[Start of section]
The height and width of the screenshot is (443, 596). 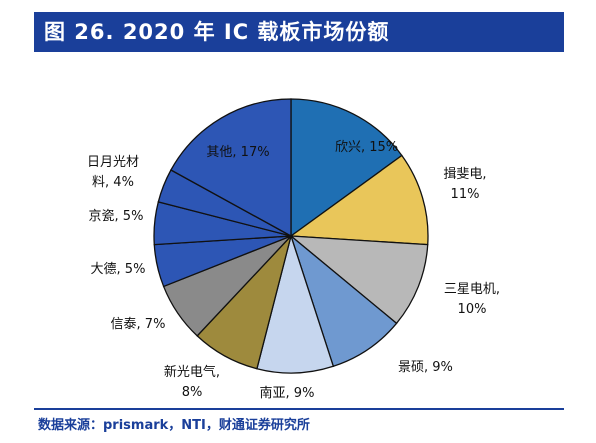 I want to click on slice-label-8: 大德, 5%, so click(x=118, y=270).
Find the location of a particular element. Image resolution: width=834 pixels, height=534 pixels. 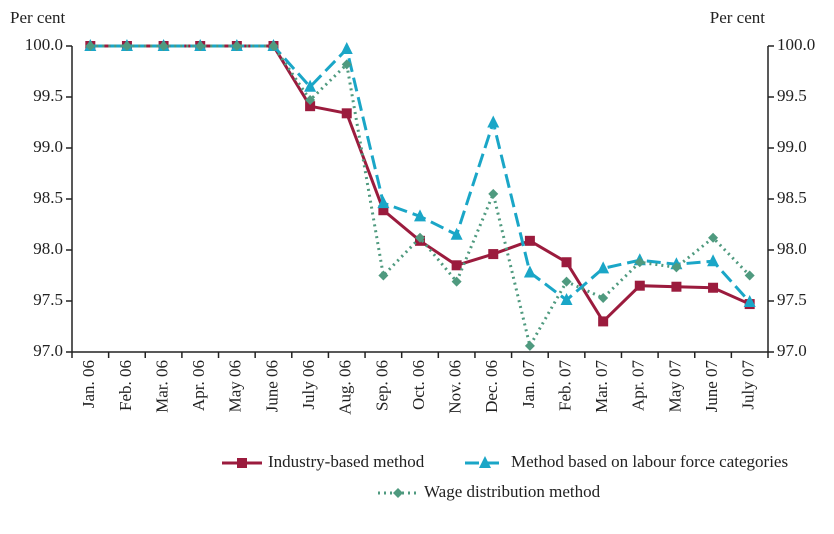

x-tick-label: May 07 is located at coordinates (674, 386).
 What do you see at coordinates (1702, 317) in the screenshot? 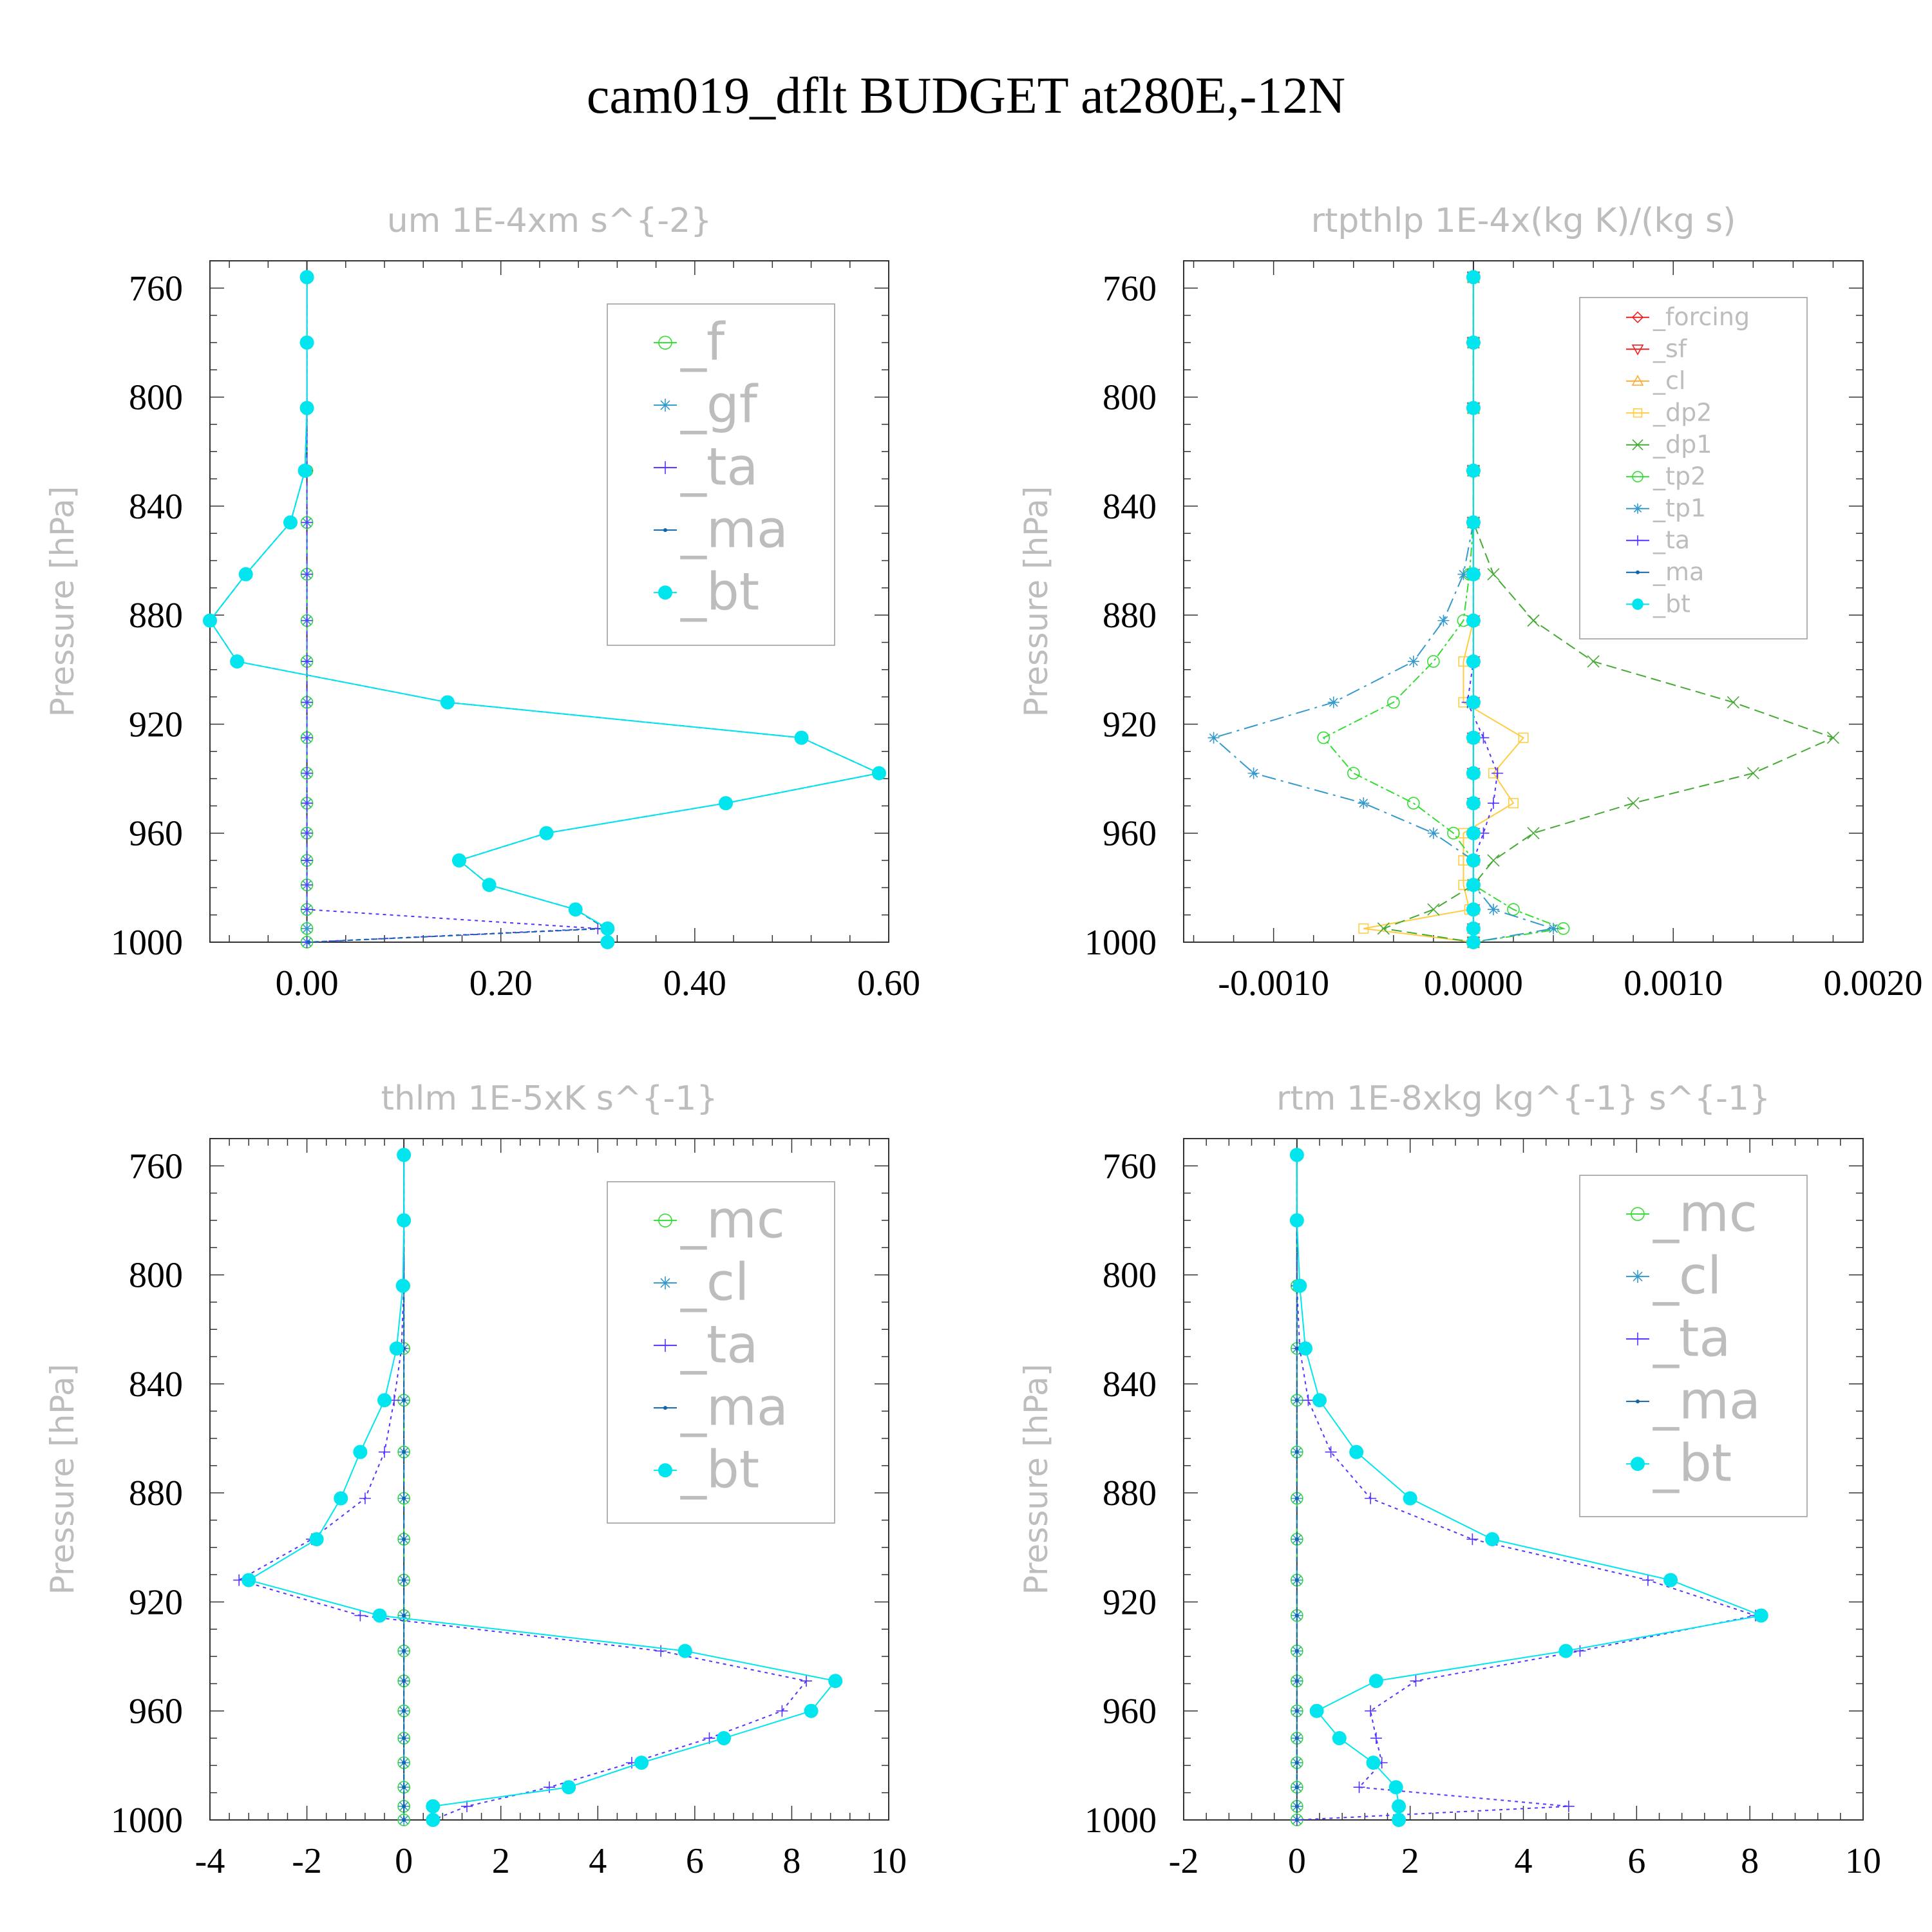
I see `legend-label: _forcing` at bounding box center [1702, 317].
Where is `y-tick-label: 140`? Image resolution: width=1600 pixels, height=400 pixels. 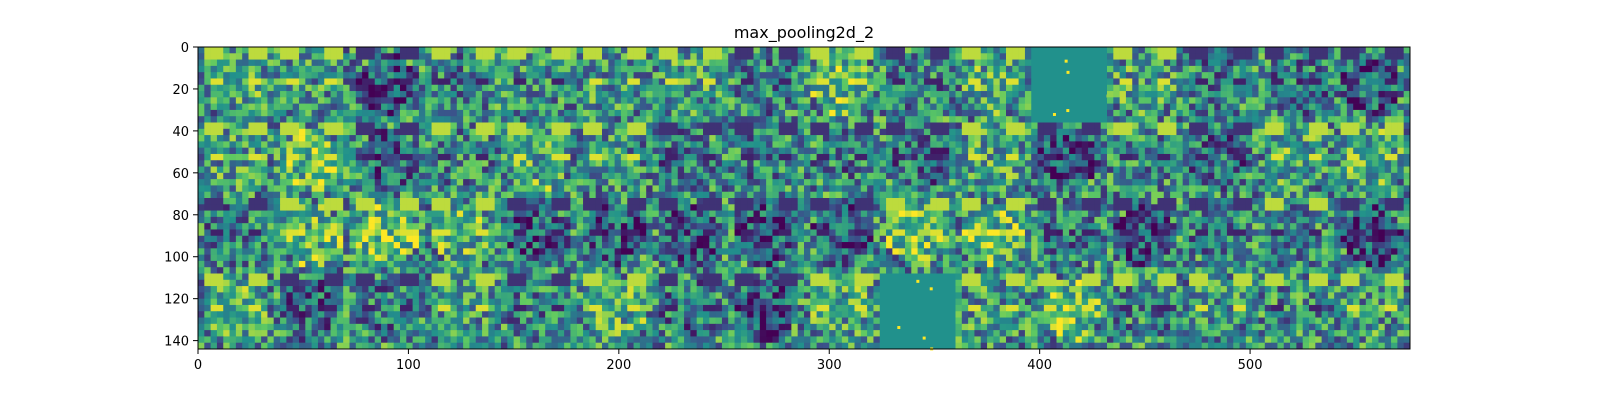
y-tick-label: 140 is located at coordinates (176, 342).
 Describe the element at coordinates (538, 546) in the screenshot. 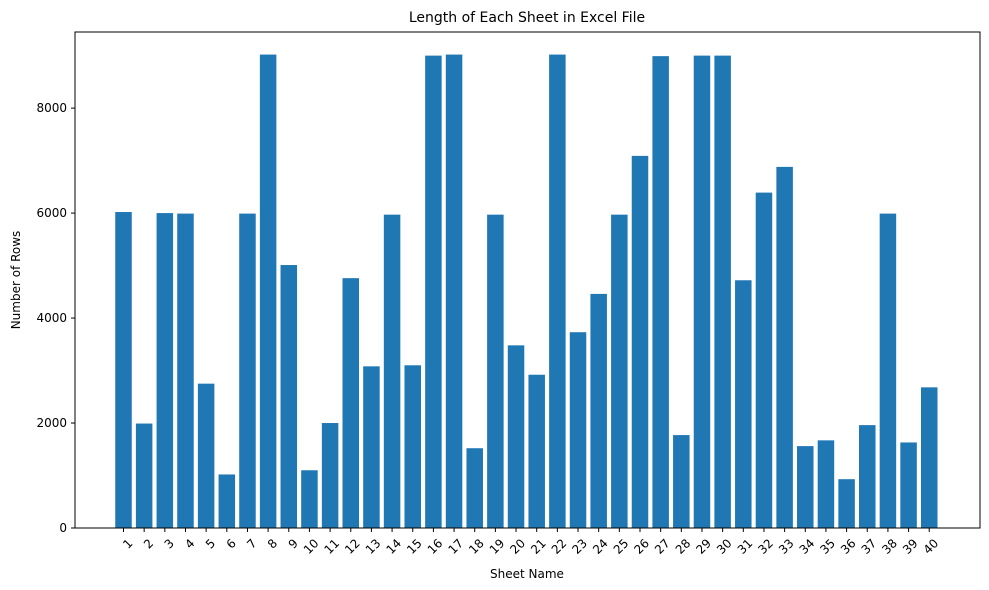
[End of section]
* Task goal
Reproduce the part of the material that opens with the line containing "Find the location" and closes with the end of the material, replacing "screenshot" with "screen capture" and leaving everything else unchanged. Omit the pictures from your answer.

* Solution
Find the location of a particular element. Image resolution: width=834 pixels, height=534 pixels. 

x-tick-label: May 07 is located at coordinates (674, 386).
 What do you see at coordinates (1702, 317) in the screen capture? 
I see `legend-label: _forcing` at bounding box center [1702, 317].
Where is `y-tick-label: 140`? Image resolution: width=1600 pixels, height=400 pixels. 
y-tick-label: 140 is located at coordinates (176, 342).
 Describe the element at coordinates (538, 546) in the screen capture. 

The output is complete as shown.